- August 31, 2016
- Posted by: admin
- Categories: News Albania, SEE News
Albania’s parliament has adopted a law on introducing vetting for judges and prosecutors, despite opposition claims that it will result in a ‘witch hunt’.
With 88 votes for and one abstention out of 140, Albania’s parliament on Tuesday passed a Law on Reassessment of Judges and Prosecutors, known as the “vetting” law.
“Albanians have got confirmation that the will of majority is firm to stop the lack of justice in this country,” Edi Rama, the Prime Minister, said after the vote, criticising opposition MPs who did not back the law.

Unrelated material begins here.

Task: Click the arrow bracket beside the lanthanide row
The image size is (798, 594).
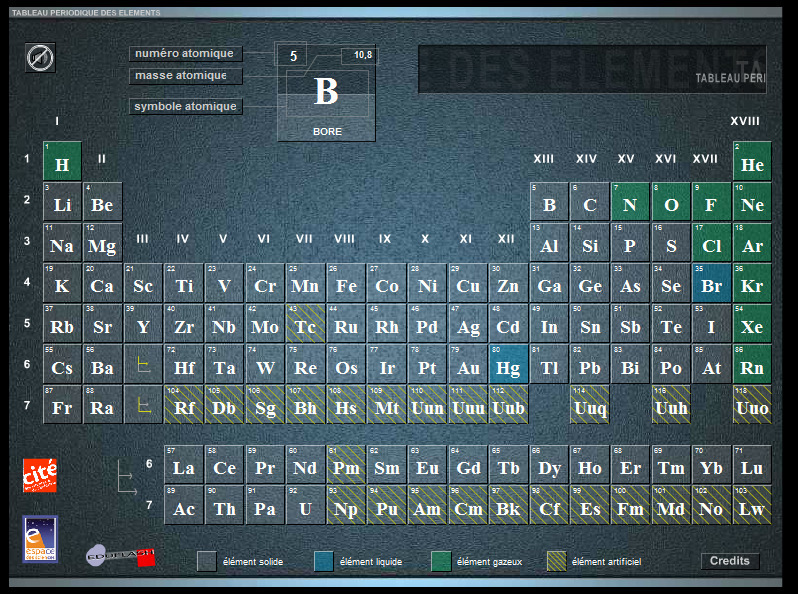Action: tap(126, 476)
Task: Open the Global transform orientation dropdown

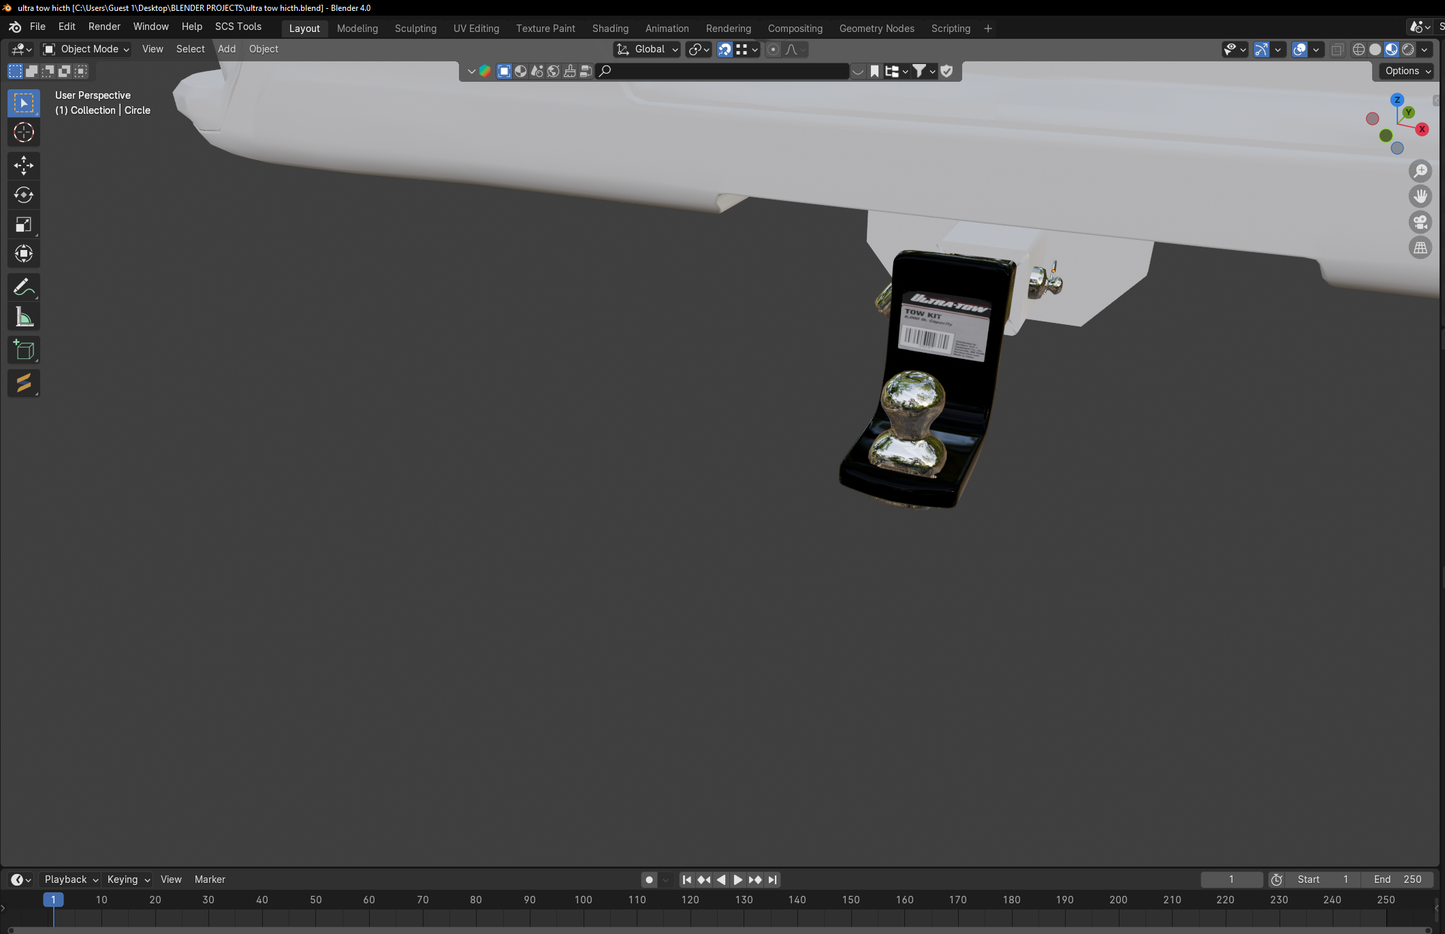Action: click(648, 49)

The law will introduce background checks on Albanian judges and prosecutors related to their professional preparation, moral integrity and level of independence from organised crime, corruption and political power.
It is part of a wider judicial reform demanded by the EU and designed to cleanse the justice system of corruption and political influence.
Parliament is due to adopt six more laws to pave the way for the implementation of constitutional changes adopted unanimously on July 22.
However, the opposition led by Democratic Party boycotted the plenary session as the draft law was about to be voted on, complaining that their 28 amendments had not been taken into consideration.
The former Prime Minister, Democrat MP Sali Berisha, accused the ruling majority of planning to use the new law for a “witch hunt”.
“This vote diminishes the reform that we passed [earlier] by consensus … You are ridiculous,” Berisha said in a heated debate with Rama.
The opposition further claimed that the formula of electing members for the Independent Commission of Qualification – tasked with vetting justice officials – is biased.
The commission will be in charge of the checking process, along with the College of Appeal and the International Monitoring Operation.
However, Rama insisted that the opposition parties had been given a chance to reach a consensus over the law and added that parliament will continue to adopt further laws designed to make the reform work.
The US embassy in Tirana welcomed the vote in parliament.
“We look forward to the full and timely approval of the remaining implementing laws for this critical reform, which enjoys the support of the overwhelming majority of Albanians,” the embassy said.
The judicial reform package, compiled with the expertise of EU and US justice missions in the country and suggestions from Venice Commission, aims to end the widespread corruption noted in a series of European Commission progress reports and in polls of the perceptions of Albanian citizens and diminish the influence of politics in justice institutions.